Any info will be appreciated.

Thanks


----------



## chicois8

Maybe get off the net and try a Mexico City phone book.........


----------



## dizzyizzy

Hi,

I don't think you'll find even one Indian grocery store in Mexico City. I suggest you try visiting Superama and start looking for replacements for your ingredients. Perhaps you can also buy some stuff from Amazon in the USA and ship it to Mexico.


----------



## constellation

Hi dizzyizzy, thanks so much...Idon't think I will find an Indian store in Mexico city....and will try Superma...


----------



## dizzyizzy

No worries - unfortunately not a big Indian community in Mexico City so no Indian stores.

Superama carries some imported items, I don't recall having seen any Indian stuff though, but doesn't hurt to check, as I found it to be the best bet for "exotic" items...

Like I said, I think you'll have much better luck if you import your ingredients from Amazon.

Ah, the life of the expat... here I am in Dubai, plenty of Indian food and ingredients, but dying for a pack of tortillas! Wish you could do my shopping and I could do yours!


----------



## TundraGreen

You might try some of the asian grocery stores. They sometimes carry some Indian supplies. I don't live in Mexico City, but I know there is at least one and there are probably others. The one I saw was located near the artesan mercado between the Zona Rosa and the Zocalo. I know, those aren't very good directions but they do exist there.

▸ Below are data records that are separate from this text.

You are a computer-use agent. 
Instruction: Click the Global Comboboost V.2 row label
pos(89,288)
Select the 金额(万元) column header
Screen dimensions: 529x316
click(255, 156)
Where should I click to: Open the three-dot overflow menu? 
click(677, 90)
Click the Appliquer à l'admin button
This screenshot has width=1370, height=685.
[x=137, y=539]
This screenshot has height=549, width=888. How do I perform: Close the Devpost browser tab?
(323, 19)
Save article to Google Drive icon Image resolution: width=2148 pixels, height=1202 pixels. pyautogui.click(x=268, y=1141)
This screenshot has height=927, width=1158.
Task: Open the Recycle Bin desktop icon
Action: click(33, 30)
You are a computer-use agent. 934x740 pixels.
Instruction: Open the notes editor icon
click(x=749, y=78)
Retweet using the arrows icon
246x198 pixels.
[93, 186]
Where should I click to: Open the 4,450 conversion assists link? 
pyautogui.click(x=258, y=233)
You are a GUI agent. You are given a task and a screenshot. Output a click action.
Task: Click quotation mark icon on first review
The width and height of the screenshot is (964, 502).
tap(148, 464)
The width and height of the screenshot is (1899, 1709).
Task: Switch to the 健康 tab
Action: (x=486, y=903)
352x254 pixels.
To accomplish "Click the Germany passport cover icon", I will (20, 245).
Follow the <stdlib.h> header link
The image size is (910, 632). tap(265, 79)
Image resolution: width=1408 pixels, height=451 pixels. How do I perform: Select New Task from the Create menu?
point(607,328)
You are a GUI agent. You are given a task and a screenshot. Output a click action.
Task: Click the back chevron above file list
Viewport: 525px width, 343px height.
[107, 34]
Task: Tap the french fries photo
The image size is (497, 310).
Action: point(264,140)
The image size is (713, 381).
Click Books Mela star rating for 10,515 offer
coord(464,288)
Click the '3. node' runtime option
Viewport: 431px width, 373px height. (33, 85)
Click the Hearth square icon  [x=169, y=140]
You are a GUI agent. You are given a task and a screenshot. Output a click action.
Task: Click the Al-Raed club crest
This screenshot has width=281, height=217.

Also, try asking an Indian restaurant where they get their ingredients. There are Indian restaurants in Guadalajara and Queretaro so there must be one or more in Mexico City.

Will


----------



## constellation

Thanks


----------



## Anonimo

*UPDATE on Indian Groceries*

UPDATE: I found this on the Web: http://www.google.com/url?sa=t&rct=j&q=&esrc=s&source=web&cd=1&ved=0CFcQFjAA&url=http%3A%2F%2Fpointsofdeparture.wordpress.com%2F2010%2F05%2F16%2Fthe-indian-grocery-store%2F&ei=t_H_T-f_AbOA2AWGg62fBA&usg=AFQjCNE9tH1h8vbHwaHBdzx1uybexnhLHw&sig2=bb6ePBz_zTQMk2-L-nZPog

I haven't been to it yet.


----------